2. We need not discuss the question as to whether the site of the drain did really belong to the complainant. Mr. Chatterjee on behalf- of the complainant has argued before me that there is evidence on the record to show that as a matter of fact this site is included in the complainant's kobala. I leave this question entirely open and for the purpose of this revision case, I assume that the site of the drain does not really belong to the complainant, but remains still in his vendor. Even if we assume that there certainly remains the structure and the building materials which constitute the property of the complainant, and if they had been destroyed by the accused by any unlawful means as is provided for in Section 23, I.P.C., it would be certainly a wrongful loss within the meaning of the Section. The determination of this question as to whether the accused employed any unlawful means would depend upon the fact as to whether they had any right to take the law in their own hands for the purpose of removing the structure which according to them constituted an obstruction of their right of easement. It has been held by the Bombay High Court in Emperor v. Zipru Tanaji (1927) 14 AIR Bom 363, that in case of a private easement right it is not open to the dominant owner to remove the obstruction of his own accord by taking the law in his own hands. The decision undoubtedly proceeds upon the express provisions of Section 36, Easements Act, which is in force in Bombay but not in Bengal. So far as this province is concerned it may be said therefore that the same principle which is recognized by English Courts in the matter of abatement of nuisance relating to obstruction of easement would apply. The tendency of English Judges is undoubtedly to discourage this practice of allowing private parties to redress their grievances by their own acts, vide Hide v. Graham (1862) 1 H&C; 593, and such rights are never allowed unless the obstruction has actually become a nuisance.

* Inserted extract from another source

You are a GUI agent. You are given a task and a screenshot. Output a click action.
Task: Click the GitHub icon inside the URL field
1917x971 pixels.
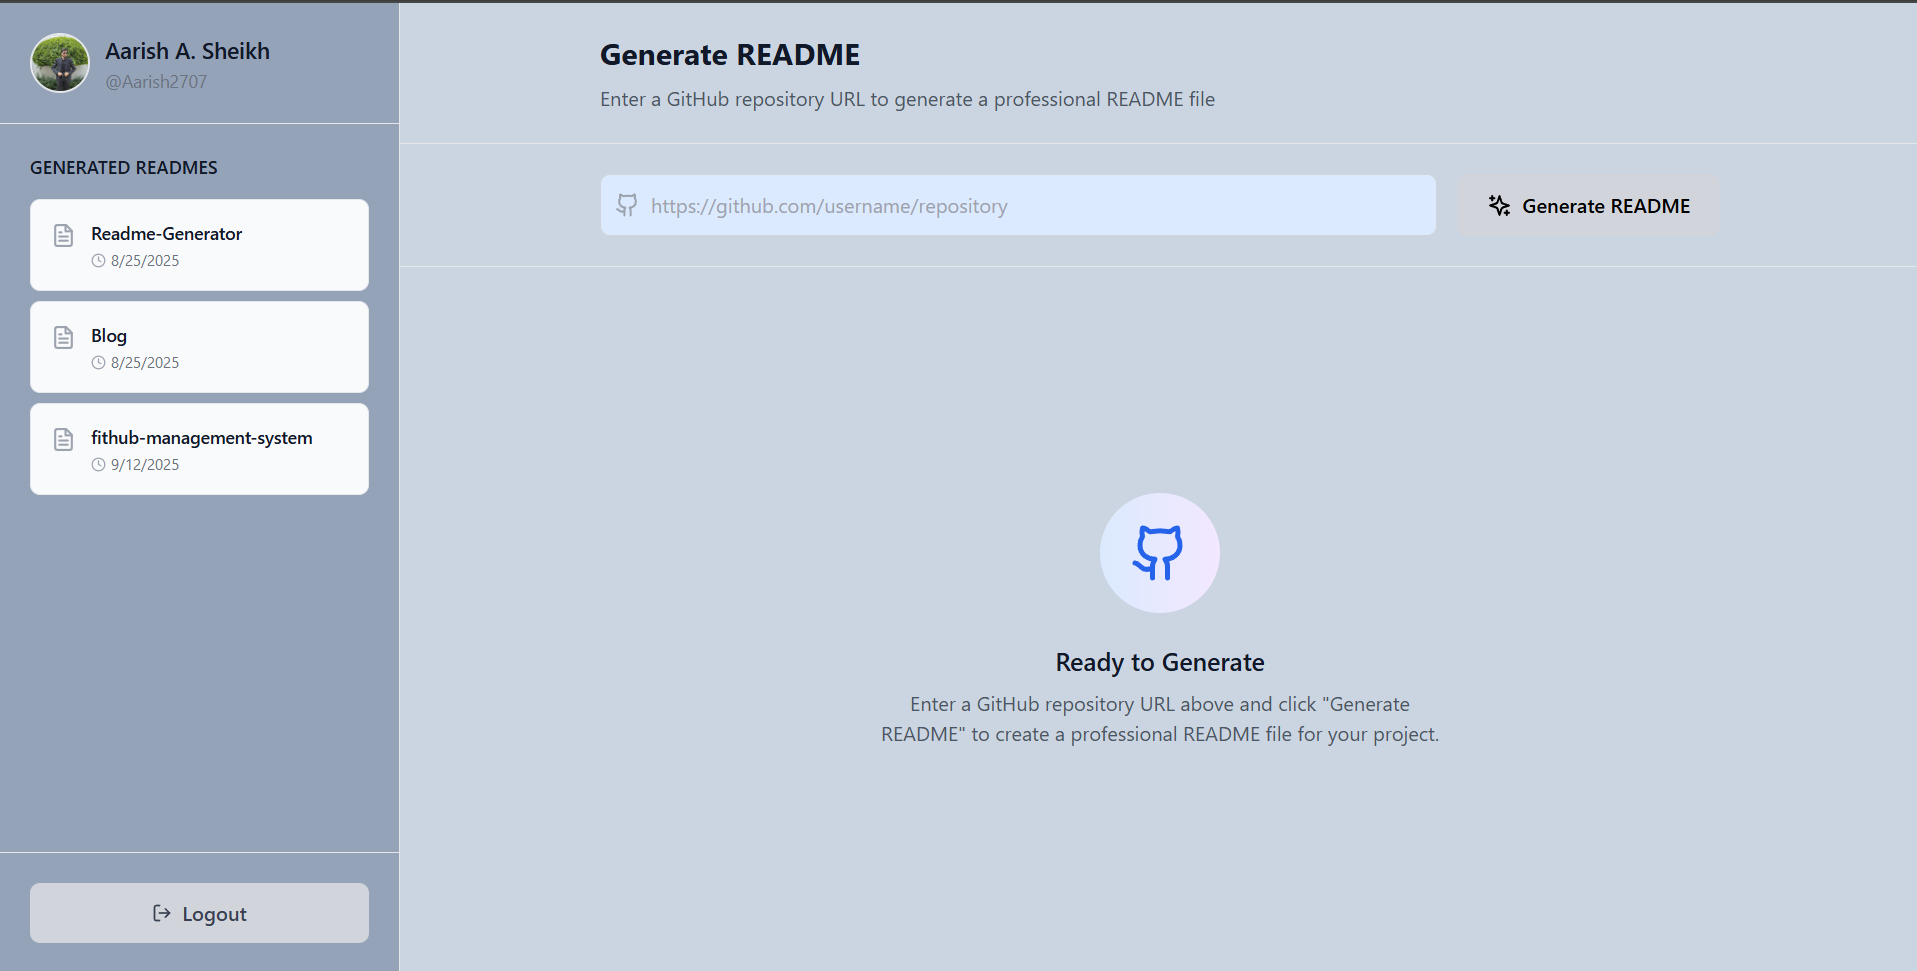pos(627,206)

3. In this case it appears from the findings of the trial Magistrate that even before the construction of this pucca drain, water as a matter of fact flowed over this disputed strip. It has been further found that the accused's right of way to go to the rented huts is not in the least impaired by the construction of the pucca drain, and there is no evidence on the record to show that as a matter of fact it is impossible for them to exercise their right of way after the drain has been constructed. In these circumstances the obstruction, even assuming it to be one, does not amount to a nuisance, and does not justify the accused in removing the structure by taking the law in their own hands. They had really employed unlawful means for the purpose of causing loss to the complainant which in law he is not bound to suffer. As I cannot find on the facts actually found by the trying Magistrate that there was any bona fides on the part of the accused in this respect, I am unable to hold that the accused can escape conviction under Section 426, I.P.C. The result is that the Rule is discharged, and the conviction and sentence are upheld.